#### [Source document]
= = = =
Memory Management Mini-Summit Linaro Developer Summit, Budapest, May 9-11, 2011 =================================================
Hi all. Apologies for this report being so long in coming. I know others have thrown in their perceptions and opinions on how the mini-summit went, so I suppose it's my turn.
Outcomes: --------- * Approach (full proposal under draft, to be sent to the lists below) - Modified CMA for additional physically contiguous buffer support. - dma-mapping API changes, enhancements and ARM architecture support. - "struct dma_buf" based buffer sharing infrastructure with support from device drivers. - Pick any "low-hanging fruit" with respect to consolidation (supporting the ARM arch/sub-arch goals).
* Proposal for work around allocation, mapping and buffer sharing to be announced on: - dri-devel - linux-arm-kernel - linux-kernel - linux-media - linux-mm - linux-mm-sig
* Communication and Meetings - New IRC channel #linaro-mm-sig for meetings and general communication between those working on and interested in these topics (already created). - IRC meetings will be weekly with an option for the consituency to decide on ultimate frequency (logs to be emailed to linaro-mm-sig list). - Linaro can provide wiki services and any dial-in needed. - Next face-to-face meetings: . Linaro mid-cycle summit (August 1-5, see https://wiki.linaro.org/Events/2011-08-LDS) . Linux Plumbers Conference (September 7-9, see http://www.linuxplumbersconf.org/2011/ocw/proposals/567) . V4L2 brainstorm meeting (Hans Verkuil to update with details)
Overview and Goals for the 3 days: ---------------------------------- * Day 1 - Component overviews, expected to spill over into day 2 * Day 2 - Concrete use case that outlines a definition of the problem that we are trying to solve, and shows that we have solved it. * Day 3 - Dig into the lower level details of the current implementations. What do we have, what's missing, what's not implemented for ARM.
= = = =
#### [Provided data]
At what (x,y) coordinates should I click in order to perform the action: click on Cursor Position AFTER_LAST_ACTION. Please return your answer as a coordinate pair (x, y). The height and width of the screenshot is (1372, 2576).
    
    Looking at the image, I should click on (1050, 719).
= = = =
#### [Instructions for the task]
Transcribe the stretch of the memory management mini-summit report from "Memory Management Mini-Summit" through "ARM arch/sub-arch goals).".

#### [Answer below]
Memory Management Mini-Summit Linaro Developer Summit, Budapest, May 9-11, 2011 =================================================
Hi all. Apologies for this report being so long in coming. I know others have thrown in their perceptions and opinions on how the mini-summit went, so I suppose it's my turn.
Outcomes: --------- * Approach (full proposal under draft, to be sent to the lists below) - Modified CMA for additional physically contiguous buffer support. - dma-mapping API changes, enhancements and ARM architecture support. - "struct dma_buf" based buffer sharing infrastructure with support from device drivers. - Pick any "low-hanging fruit" with respect to consolidation (supporting the ARM arch/sub-arch goals).